The 113th Congress, refreshed by a five-week vacation following perhaps the least-productive legislative year in American history, returns to action this week.
One of the many pieces of unfinished business from 2013 is immigration reform.
The Senate last year passed a comprehensive immigration reform package that was dead on arrival in the House. GOP House members were more fearful of primary challenges from the right than any threat from the massive Hispanic voting population that is growing increasingly disenchanted with the Republican brand.
Conventional wisdom holds that there's little chance for immigration reform in an election year. While that may be true, there is some hope for action, particularly after the primary season passes.
"The chances of congressional passage of immigration reform are good because each party has political reasons for wanting to deliver for Latinos and the business community," Darrel West, an immigration policy expert at the Brookings Institution, told CBS News. "The biggest challenge is the pathway to citizenship, where the parties remain far apart. A possible compromise could involve creating a pathway that is longer and has more conditions that were in the Senate bill.
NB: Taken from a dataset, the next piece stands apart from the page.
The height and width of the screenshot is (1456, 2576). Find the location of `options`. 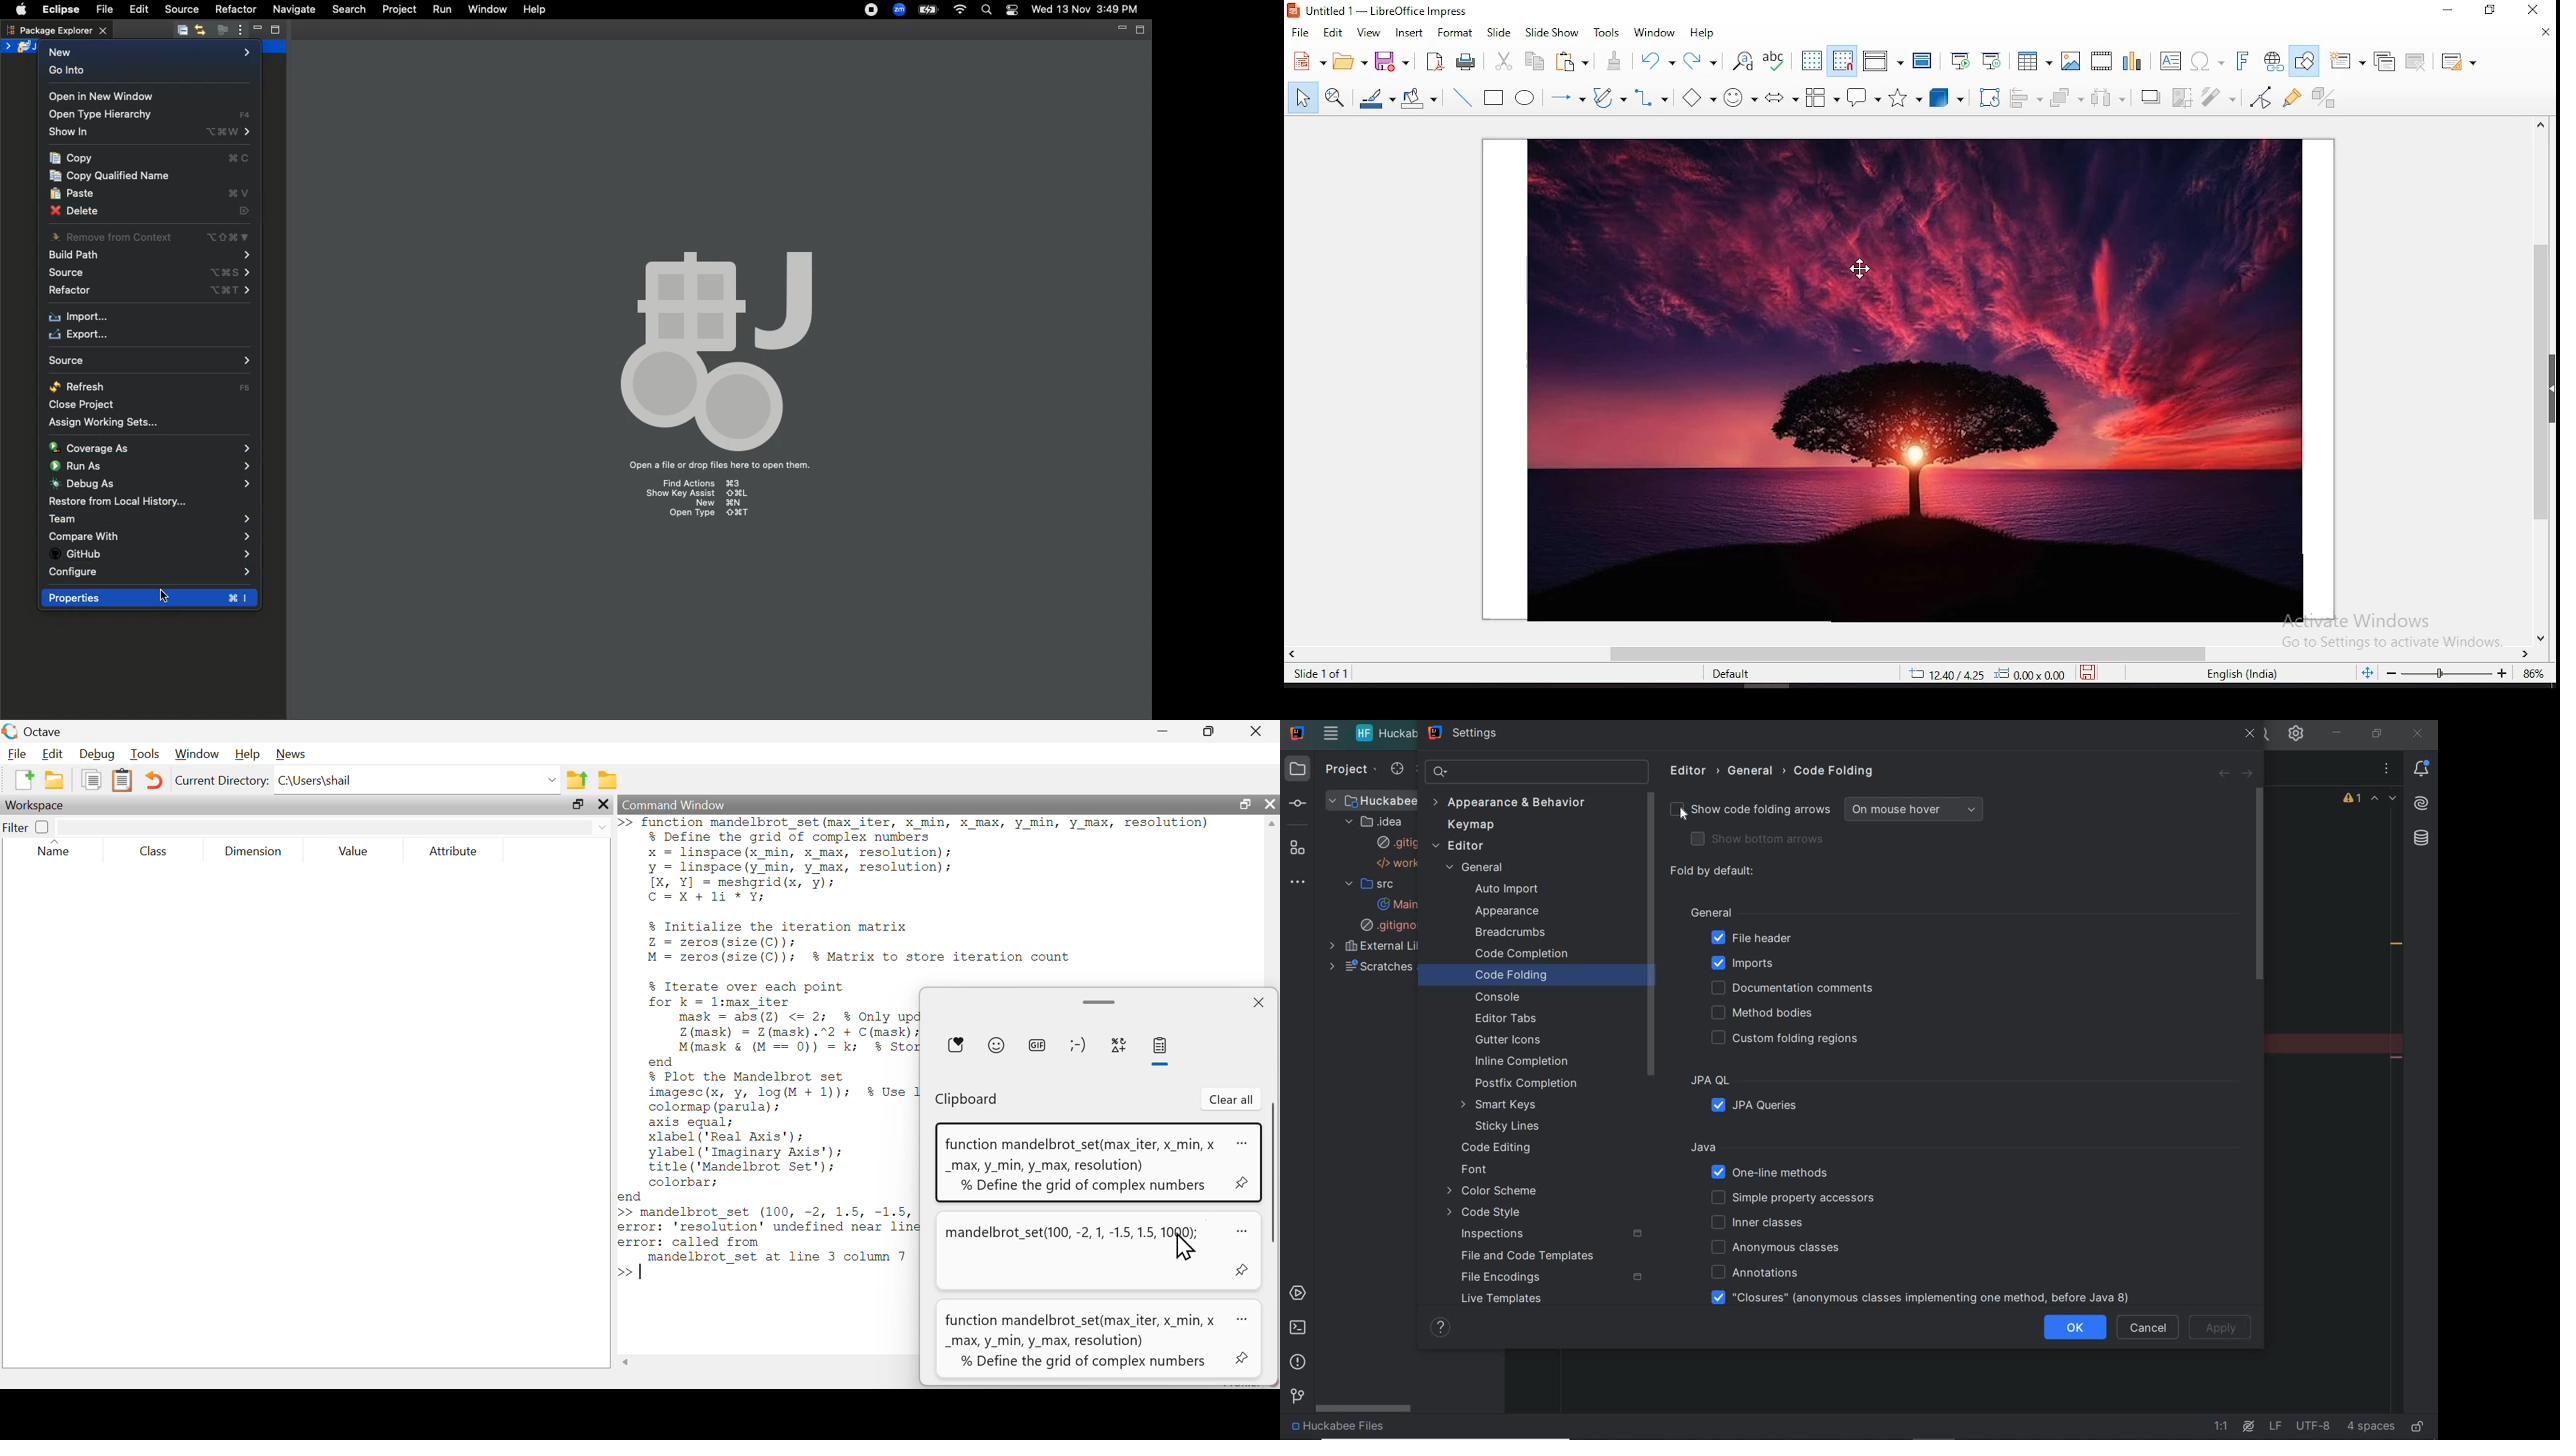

That will displease reformers but provide cover for (House Speaker John) Boehner to move the legislation."
Tamar Jacoby, president of ImmigrationWorks USA, a national federation of small-business owners in favor of immigration reform. said business support for immigration reform could be key in 2014.
"Unlike in years past, when most employers hid from the debate, or at best worked the issue quietly behind the scenes, many companies are now eager to link their names with immigration reform: well-known national companies like Caterpillar, Marriott and State Farm Insurance, but also local mom-and-pop businesses like the 100 small business owners from Clark County Washington who organized this summer to post pro-reform flyers in their shop windows," she said in an opinion piece for CNN.
Perhaps. But those same business interests are likely to be focused on modifications to the health-care law taking full effect in 2014.
The politics of health-care reform also may get in the way of immigration reform. Republicans see identifying problems with the Affordable Care Act as their key political issue in 2014, and will be resistant to providing the Obama administration with what might be perceived as political victories on other issues.
The Republican-controlled House almost certainly won't pass anything along the lines of the Senate bill from 2013. But there might be opportunities for important incremental steps.
"The challenge for the GOP will be to pass a package of bills out of the House," Jacoby said. "The challenge for Democrats, in Congress and the White House, will be coming together for a deal on legal status rather than citizenship for most unauthorized immigrants."
The immigration reform options in 2014 are narrow, but not impossible.